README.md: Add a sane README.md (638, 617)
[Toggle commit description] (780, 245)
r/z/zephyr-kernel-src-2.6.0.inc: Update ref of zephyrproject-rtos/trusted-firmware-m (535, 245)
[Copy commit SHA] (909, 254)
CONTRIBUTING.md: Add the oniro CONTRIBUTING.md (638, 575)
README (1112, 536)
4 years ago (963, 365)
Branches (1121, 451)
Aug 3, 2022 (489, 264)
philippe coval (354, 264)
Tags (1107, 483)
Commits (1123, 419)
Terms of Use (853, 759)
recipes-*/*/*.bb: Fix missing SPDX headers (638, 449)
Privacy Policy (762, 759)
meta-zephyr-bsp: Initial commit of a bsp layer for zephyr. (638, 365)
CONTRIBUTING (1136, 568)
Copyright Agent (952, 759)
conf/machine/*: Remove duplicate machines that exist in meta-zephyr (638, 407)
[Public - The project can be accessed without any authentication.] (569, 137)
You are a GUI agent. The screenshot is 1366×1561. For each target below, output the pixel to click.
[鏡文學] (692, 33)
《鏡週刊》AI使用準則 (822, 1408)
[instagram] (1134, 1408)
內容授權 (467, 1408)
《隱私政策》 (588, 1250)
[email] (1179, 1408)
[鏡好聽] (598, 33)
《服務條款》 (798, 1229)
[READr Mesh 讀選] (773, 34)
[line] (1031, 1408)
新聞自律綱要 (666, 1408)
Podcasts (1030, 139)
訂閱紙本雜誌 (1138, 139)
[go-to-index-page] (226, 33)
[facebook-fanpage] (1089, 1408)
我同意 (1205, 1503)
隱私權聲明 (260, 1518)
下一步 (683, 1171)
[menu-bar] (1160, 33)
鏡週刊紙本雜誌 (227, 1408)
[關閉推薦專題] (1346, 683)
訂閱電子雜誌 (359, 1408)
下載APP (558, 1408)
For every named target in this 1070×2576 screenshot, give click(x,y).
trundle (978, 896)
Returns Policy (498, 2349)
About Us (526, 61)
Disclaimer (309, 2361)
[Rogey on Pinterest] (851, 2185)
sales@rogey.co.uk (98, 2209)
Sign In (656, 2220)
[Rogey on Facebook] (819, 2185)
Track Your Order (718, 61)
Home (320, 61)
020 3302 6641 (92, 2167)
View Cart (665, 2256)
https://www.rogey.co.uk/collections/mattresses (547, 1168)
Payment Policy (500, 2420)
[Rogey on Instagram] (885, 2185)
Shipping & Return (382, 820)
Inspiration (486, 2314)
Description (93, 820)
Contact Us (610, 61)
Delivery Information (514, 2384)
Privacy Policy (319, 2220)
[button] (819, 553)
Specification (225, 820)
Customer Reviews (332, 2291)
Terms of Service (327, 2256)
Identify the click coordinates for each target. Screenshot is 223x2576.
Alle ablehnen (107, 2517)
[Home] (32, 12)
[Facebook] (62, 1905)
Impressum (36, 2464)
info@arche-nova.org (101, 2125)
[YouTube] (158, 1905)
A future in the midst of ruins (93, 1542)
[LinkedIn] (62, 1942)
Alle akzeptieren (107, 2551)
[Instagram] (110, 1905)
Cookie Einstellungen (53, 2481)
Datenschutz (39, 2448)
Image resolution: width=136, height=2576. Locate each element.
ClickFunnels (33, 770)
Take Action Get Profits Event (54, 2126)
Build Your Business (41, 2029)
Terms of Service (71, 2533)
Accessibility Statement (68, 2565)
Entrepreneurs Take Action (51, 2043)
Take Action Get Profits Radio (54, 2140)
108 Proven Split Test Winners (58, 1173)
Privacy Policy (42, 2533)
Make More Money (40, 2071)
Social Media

• • • •

### Work instructions
Considering the records above, count the lines where the string "Policy" occurs and return that number alone.

### Reply to the exercise
5